**** Material to process

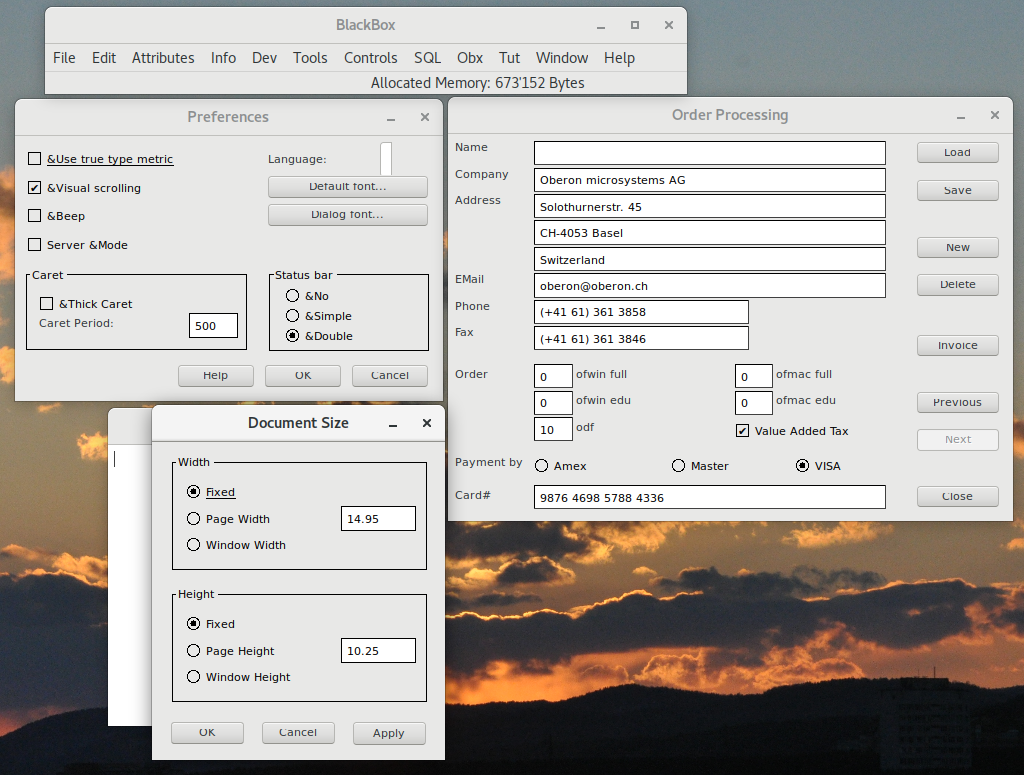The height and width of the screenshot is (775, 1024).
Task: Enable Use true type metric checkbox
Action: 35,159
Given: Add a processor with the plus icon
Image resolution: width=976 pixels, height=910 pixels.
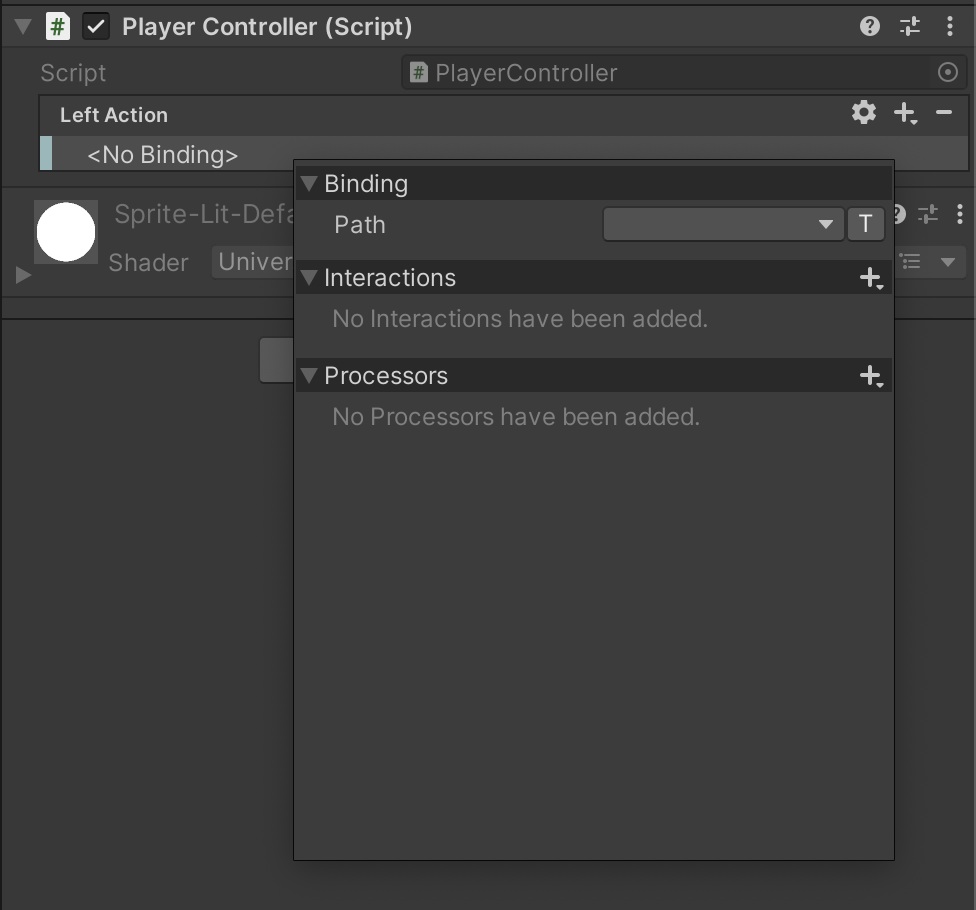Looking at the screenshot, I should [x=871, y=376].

********
**** Material to process

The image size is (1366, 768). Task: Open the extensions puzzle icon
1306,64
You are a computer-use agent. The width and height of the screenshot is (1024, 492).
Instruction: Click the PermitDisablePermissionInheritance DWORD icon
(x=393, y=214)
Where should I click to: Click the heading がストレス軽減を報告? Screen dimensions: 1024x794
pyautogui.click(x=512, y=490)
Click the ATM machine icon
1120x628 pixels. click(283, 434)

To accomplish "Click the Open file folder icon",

********

**What you need to do**
Among the lines above, repeat exactly those from the line with "You are a computer-use" to the line with "the Open file", counting both ends.

**Response below**
You are a computer-use agent. The width and height of the screenshot is (1024, 492).
Instruction: Click the PermitDisablePermissionInheritance DWORD icon
(x=393, y=214)
Where should I click to: Click the heading がストレス軽減を報告? Screen dimensions: 1024x794
pyautogui.click(x=512, y=490)
Click the ATM machine icon
1120x628 pixels. click(283, 434)

To accomplish "Click the Open file folder icon",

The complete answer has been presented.